SharedJsonBuffer: A class for storing JSON objects in shared memory.

channel<T>(capacity): Creates a new channel. Returns [Sender<T>, Receiver<T>].
Sender<T>:
- send(value): Async. Returns Promise<Result<void, Error>>.
- sendSync(value): Blocking. Returns Result<void, Error>.
- clone(): Creates a new handle to the same channel (increments ref count).
- close(): Manually closes the channel for everyone.
Receiver<T>:
- recv(): Async. Returns Promise<Result<T, Error>>.
- recvSync(): Blocking. Returns Result<T, Error>.
- clone(): Creates a new handle to the same channel.
- close(): Manually drops this handle.

Mutex<T>:
- acquire(): Async lock (Recommended). Returns Promise<MutexGuard>.
- tryLock(): Non-blocking attempt. Returns boolean.
- acquireSync(): Blocking lock (Halts Worker). Returns MutexGuard.
RwLock<T>:
- read(): Async shared read access (Recommended).
- write(): Async exclusive write access (Recommended).
- readSync() / writeSync(): Synchronous/Blocking variants.
Semaphore:
- acquire(amount?): Async wait for n permits. Returns SemaphoreGuard.
- tryAcquire(amount?): Non-blocking. Returns SemaphoreGuard or null.
- acquireSync(amount?): Blocking wait. Returns SemaphoreGuard.
Condvar:
- wait(guard): Async wait (Recommended).
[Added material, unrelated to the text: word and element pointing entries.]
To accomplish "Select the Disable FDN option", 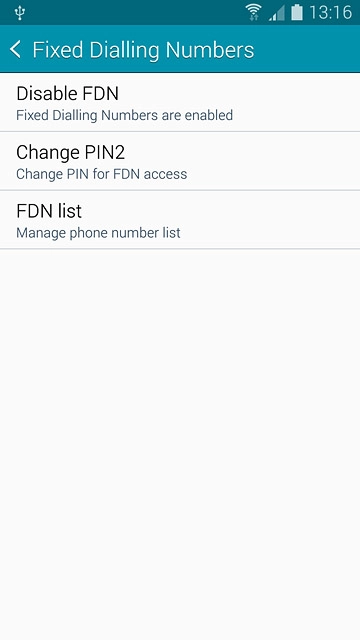I will [x=180, y=102].
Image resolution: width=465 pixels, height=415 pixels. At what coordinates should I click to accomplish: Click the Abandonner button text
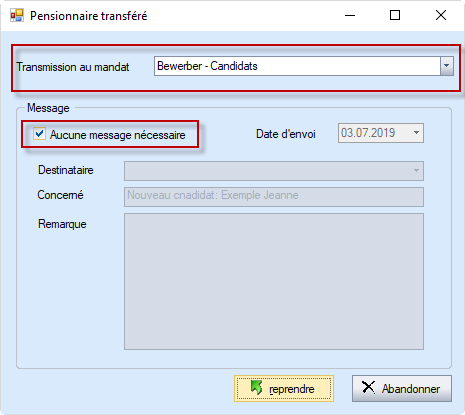click(411, 389)
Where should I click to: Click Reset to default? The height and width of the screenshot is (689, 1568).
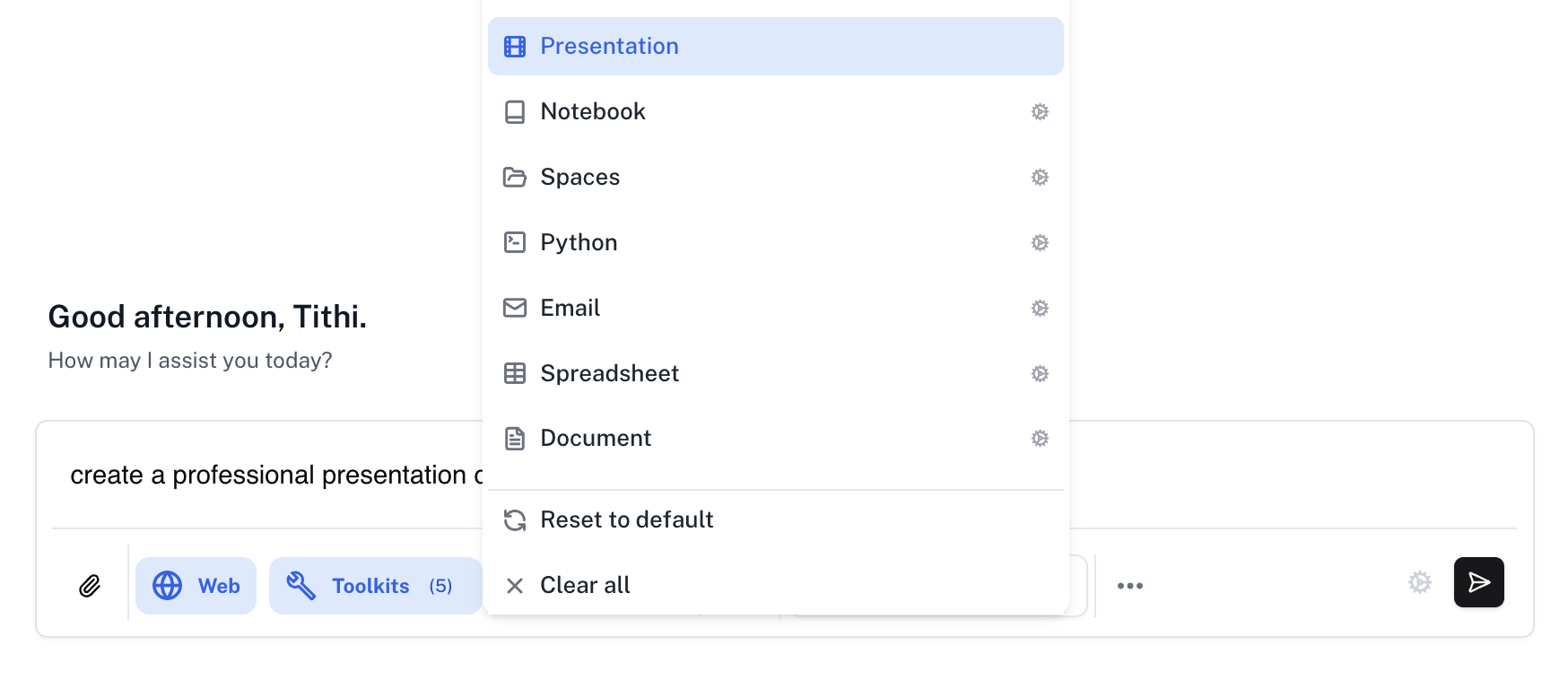pyautogui.click(x=626, y=520)
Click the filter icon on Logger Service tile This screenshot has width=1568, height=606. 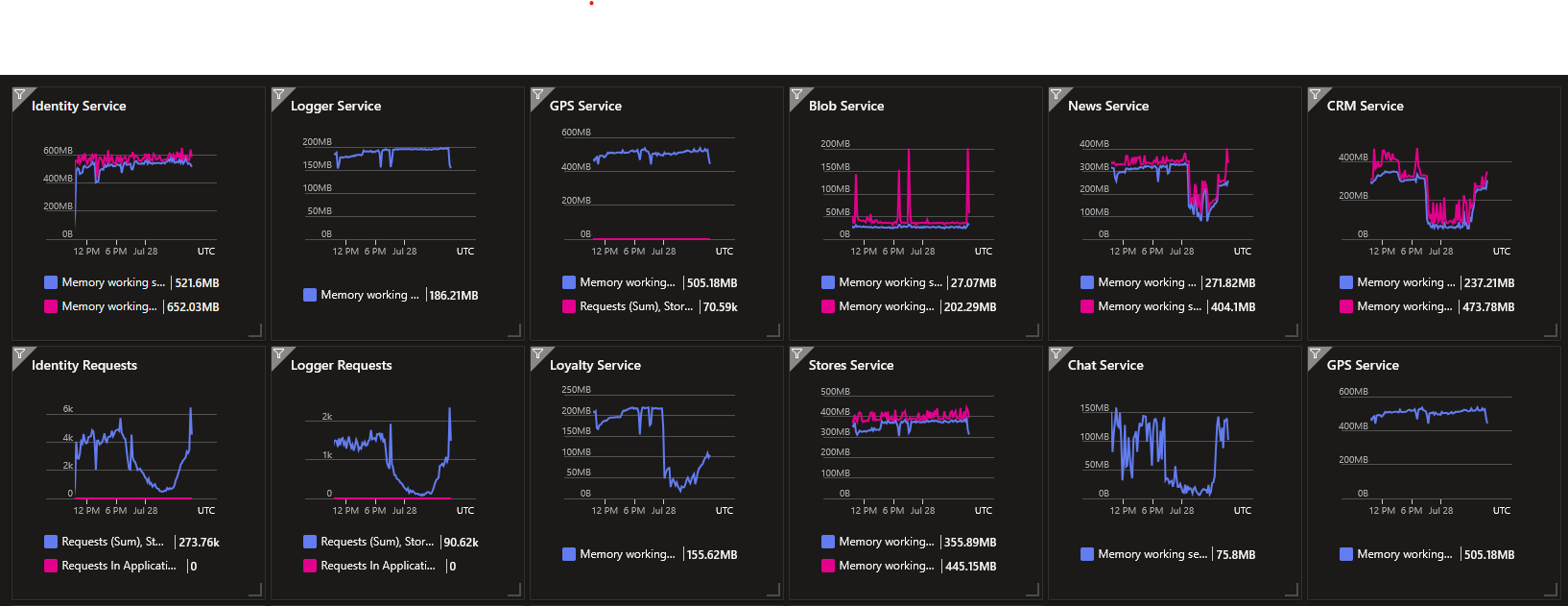tap(277, 94)
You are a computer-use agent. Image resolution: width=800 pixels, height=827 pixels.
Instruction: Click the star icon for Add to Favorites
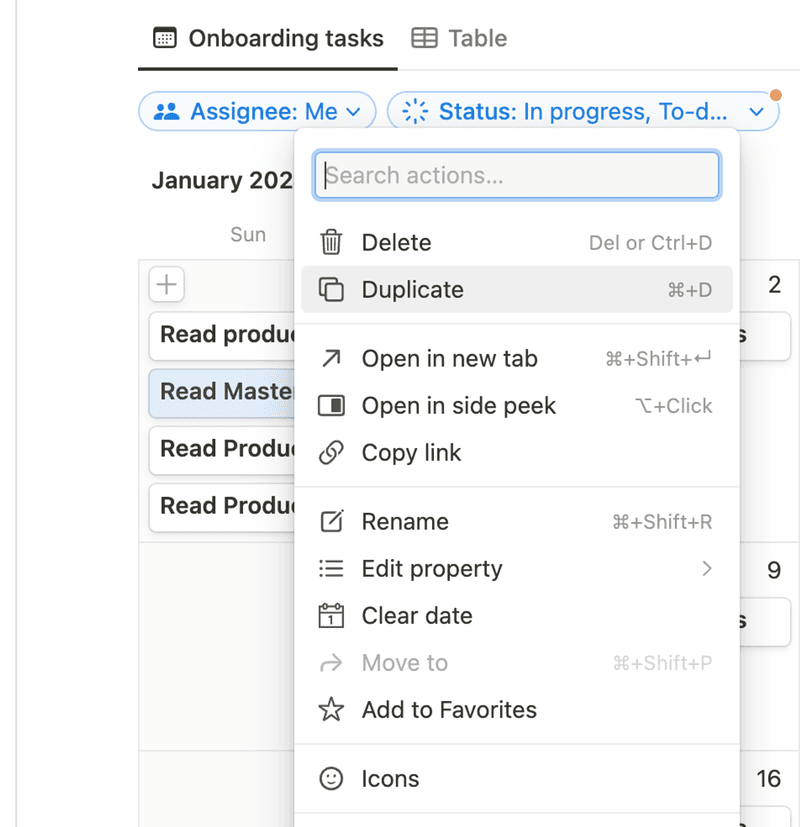click(x=330, y=709)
Yields execution.
- notifyOne(): Wake one waiting thread.
- notifyAll(): Wake all waiting threads.
- waitSync(guard): Blocking wait (Halts Worker).
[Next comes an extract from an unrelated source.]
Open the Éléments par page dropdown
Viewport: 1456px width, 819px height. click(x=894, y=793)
Technical Implementation Details

For advanced users interested in the internal mechanics:

Serialization Protocol: The library uses a custom "Envelope" protocol (PayloadType.RAW vs PayloadType.LIB). This allows complex objects like Mutex handles to be serialized, sent to a worker, and rehydrated into a functional object connected to the same SharedArrayBuffer on the other side.
Atomics: Synchronization is built on Int32Array backed by SharedArrayBuffer using Atomics.wait and Atomics.notify.
Import Patching: The spawn function analyzes the stack trace to determine the caller's file path. It then regex-patches import() statements within the worker code string to ensure relative paths resolve correctly against the caller's location, rather than the worker's location.